The Palestinian man beside her scoffed. "You can get on a plane? I get triggered just hearing a plane in the sky."
By Week 3 we were down to 14 people. By Week 6, we were 10. There were rumors that the man who'd rated himself a 23 each week had been hospitalized. Someone said she'd seen the guy who couldn't stop dreaming about the World Trade Center, and he didn't look well. But we stressed-out survivors plugged away, and after two months I was stunned to discover that I had less anxiety, and more tools in my psychological repertoire, than talk therapy had yielded in 20 years.
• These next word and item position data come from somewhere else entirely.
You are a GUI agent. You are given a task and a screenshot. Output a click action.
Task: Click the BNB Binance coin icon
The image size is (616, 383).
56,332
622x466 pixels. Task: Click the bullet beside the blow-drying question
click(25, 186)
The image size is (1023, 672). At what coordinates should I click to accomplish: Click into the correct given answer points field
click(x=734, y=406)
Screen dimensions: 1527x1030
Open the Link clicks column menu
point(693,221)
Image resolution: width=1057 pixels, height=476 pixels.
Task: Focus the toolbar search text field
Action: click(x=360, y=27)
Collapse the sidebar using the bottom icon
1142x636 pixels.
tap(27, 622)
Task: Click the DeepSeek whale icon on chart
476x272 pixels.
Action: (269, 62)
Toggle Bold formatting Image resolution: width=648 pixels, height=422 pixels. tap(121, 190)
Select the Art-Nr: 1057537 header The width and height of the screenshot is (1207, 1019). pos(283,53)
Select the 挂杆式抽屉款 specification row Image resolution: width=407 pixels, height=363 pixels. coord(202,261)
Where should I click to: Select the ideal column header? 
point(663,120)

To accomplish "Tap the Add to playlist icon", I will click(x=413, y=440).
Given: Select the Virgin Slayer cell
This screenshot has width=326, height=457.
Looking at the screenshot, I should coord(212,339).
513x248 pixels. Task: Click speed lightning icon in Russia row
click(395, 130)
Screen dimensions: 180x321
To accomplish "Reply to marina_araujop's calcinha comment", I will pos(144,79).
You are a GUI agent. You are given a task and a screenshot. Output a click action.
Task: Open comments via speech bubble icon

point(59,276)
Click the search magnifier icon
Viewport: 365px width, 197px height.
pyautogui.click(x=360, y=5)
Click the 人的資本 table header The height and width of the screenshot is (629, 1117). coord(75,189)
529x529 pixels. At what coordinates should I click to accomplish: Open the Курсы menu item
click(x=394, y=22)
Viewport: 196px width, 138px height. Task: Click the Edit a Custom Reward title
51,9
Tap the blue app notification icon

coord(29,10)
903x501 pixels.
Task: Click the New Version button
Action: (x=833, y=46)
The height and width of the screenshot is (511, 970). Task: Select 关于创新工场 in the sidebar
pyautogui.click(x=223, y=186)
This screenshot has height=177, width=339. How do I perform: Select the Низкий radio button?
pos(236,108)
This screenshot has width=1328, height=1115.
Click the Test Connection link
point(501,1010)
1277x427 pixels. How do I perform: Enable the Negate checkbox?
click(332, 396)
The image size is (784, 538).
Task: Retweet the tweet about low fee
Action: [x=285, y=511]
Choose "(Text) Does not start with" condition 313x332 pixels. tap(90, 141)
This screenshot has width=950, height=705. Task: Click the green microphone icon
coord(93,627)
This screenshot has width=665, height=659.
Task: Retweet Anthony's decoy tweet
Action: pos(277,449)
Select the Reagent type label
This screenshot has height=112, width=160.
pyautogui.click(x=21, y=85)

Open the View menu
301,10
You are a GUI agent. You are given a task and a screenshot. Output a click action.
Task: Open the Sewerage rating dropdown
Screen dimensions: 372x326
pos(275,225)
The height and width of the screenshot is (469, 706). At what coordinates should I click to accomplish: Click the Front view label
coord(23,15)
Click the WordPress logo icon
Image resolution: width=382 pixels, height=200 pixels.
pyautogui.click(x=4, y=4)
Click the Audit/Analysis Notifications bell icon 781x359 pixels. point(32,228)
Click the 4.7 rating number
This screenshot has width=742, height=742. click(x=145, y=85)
A few months after the class ended, though, I began to backslide. And lately, "little" stressors, like my MIA wife, started pulling my trigger again.
I decided to consult with an internationally acclaimed expert, Jerilyn Ross. Disabled by a phobia in her 20s, Ross became a therapist, underwent treatment for her anxiety (in that order) and went on to found the Ross Center for Anxiety and Related Disorders in 1997. She's also president and CEO of the Anxiety Disorders Association of America, a 25-year-old nonprofit.
Ross listens to my story sympathetically. It's clear she's heard it before.
"I've had so many clients come in saying, 'I've spent 20 years in analysis and I'm still afraid of heights,'" Ross says. "Tony Soprano notwithstanding, psychotherapy isn't the treatment of choice for anxiety. The research shows that a combination of cognitive behavioral therapy and medication is highly effective."
I tell Ross that as the months and the refills have gone by, I've felt increasingly ambivalent -- personally and politically -- about my little yellow pills. This wasn't what I meant, in the '60s, by 'better living through chemistry.' Plus, I can't shake my conspiracy theory: that the popularity of the behavioral/pharmaceutical cocktail is driven more by what's good for Big Pharma than by what's good for semi-psychos like me.
"So what if it's a conspiracy? It works," the ever-pragmatic Ross replies. "The psychoanalysts say we're putting Band-Aids on our patient's problems. I say if it stops the bleeding, who cares?"
I was fine with the Band-Aid, I say, but lately I've had a little breakthrough bleeding. "Have you been doing your homework?" Ross asks. "If you had diabetes, you'd need to take your insulin every day. Anxiety is a chronic condition. You have to learn to live with it."
Ross invites me to call her for a tune-up if I hit another "rough spot." I hang up feeling reassured. I head to the kitchen for a celebratory cup of Calming Tea, flipping through today's paper while I wait for the kettle to boil. "Second Freeway Shooting in Two Days." Jesus, that's the freeway my son takes to work, and the victim isn't named. Maybe I should call him, just to be sure.
"Cyclist Killed at Busy Intersection." Oh, swell. I bike every day to calm myself down, and now I have to worry about that killing me, too.
I pour my tea, take a sip, burning my tongue. It's been hours -- OK, minutes -- since I got off the phone with Jerilyn Ross. I wonder if it's too soon to call her back.